== Segment start ==

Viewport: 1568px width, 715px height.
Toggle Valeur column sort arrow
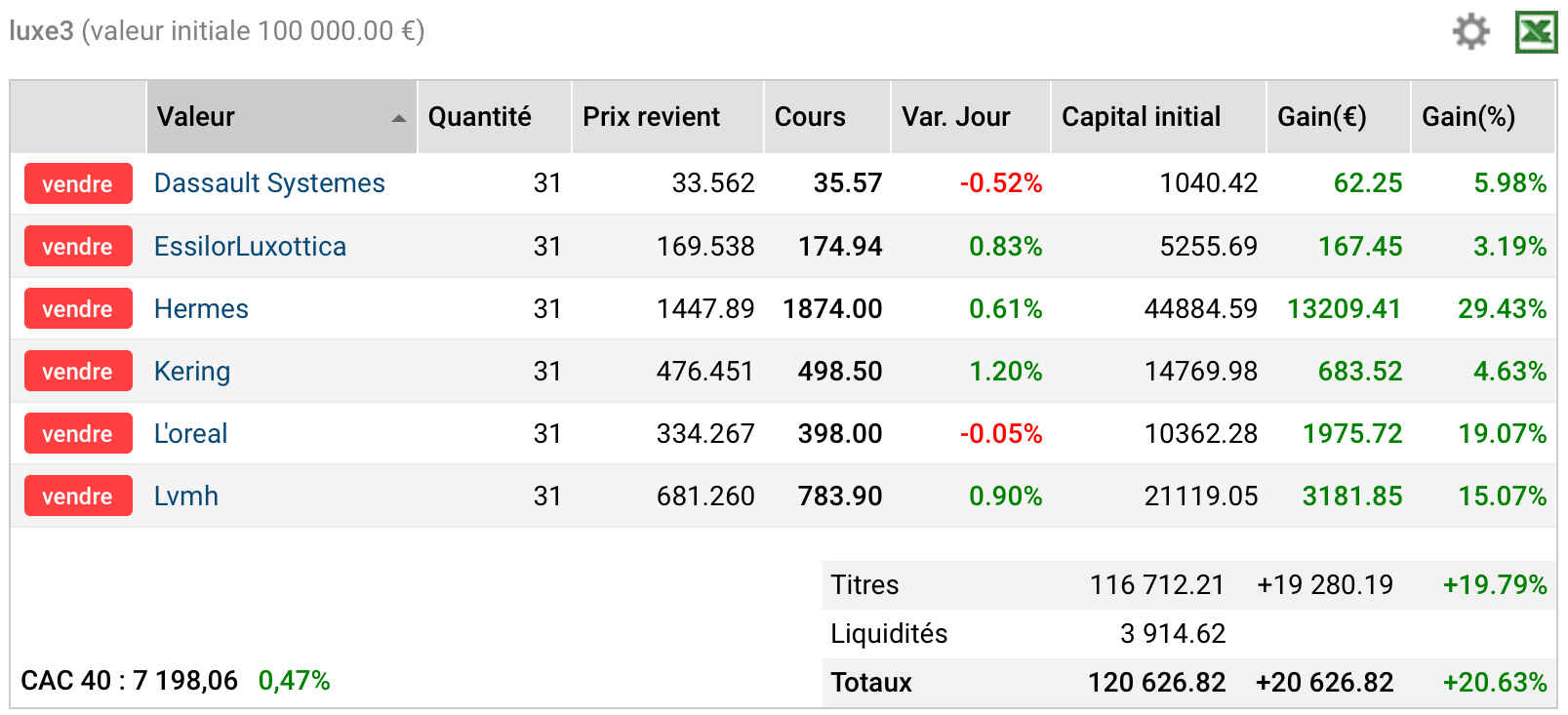click(x=398, y=118)
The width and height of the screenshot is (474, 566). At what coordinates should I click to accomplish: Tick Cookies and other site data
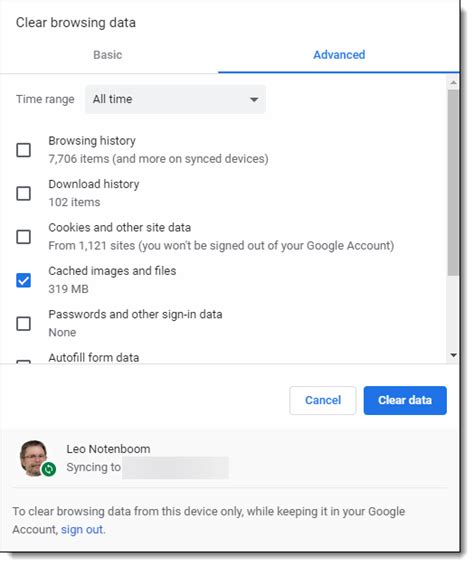(23, 237)
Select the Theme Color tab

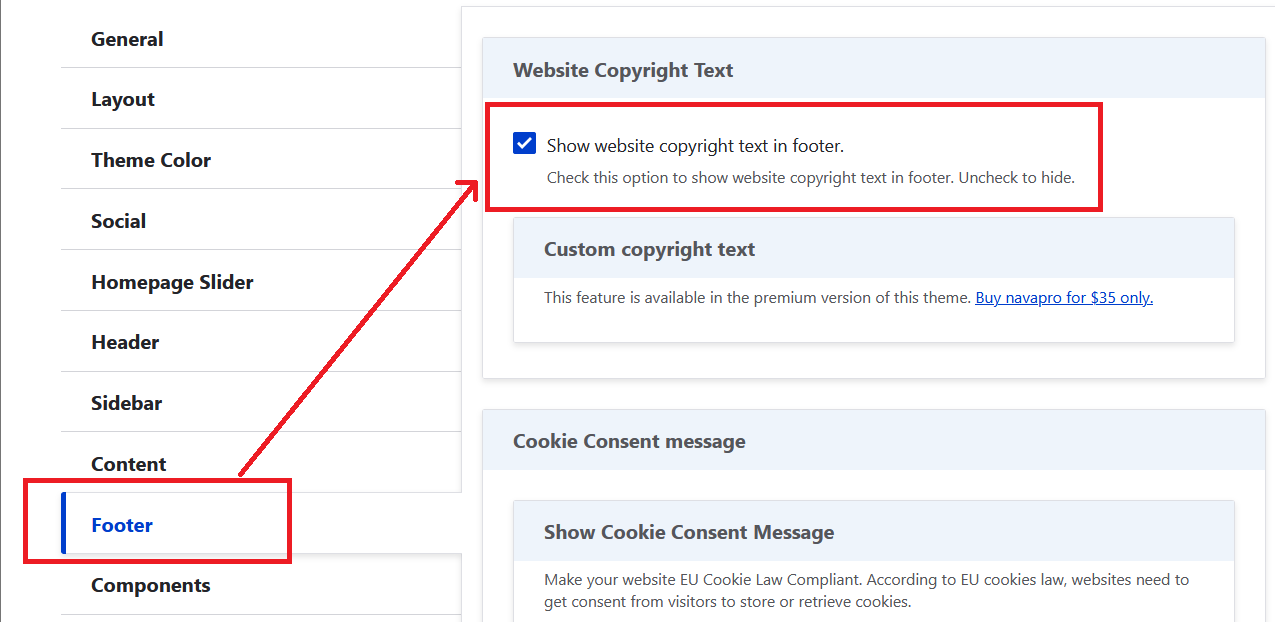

== Segment end ==

# [TASK BRIEF]
Give an exact copy of the entries, excluding all pictures.

# [ANSWER AREA]
Viewport: 1568px width, 715px height.
Toggle Valeur column sort arrow
click(x=398, y=118)
The width and height of the screenshot is (474, 566). At what coordinates should I click to accomplish: Tick Cookies and other site data
(23, 237)
Select the Theme Color tab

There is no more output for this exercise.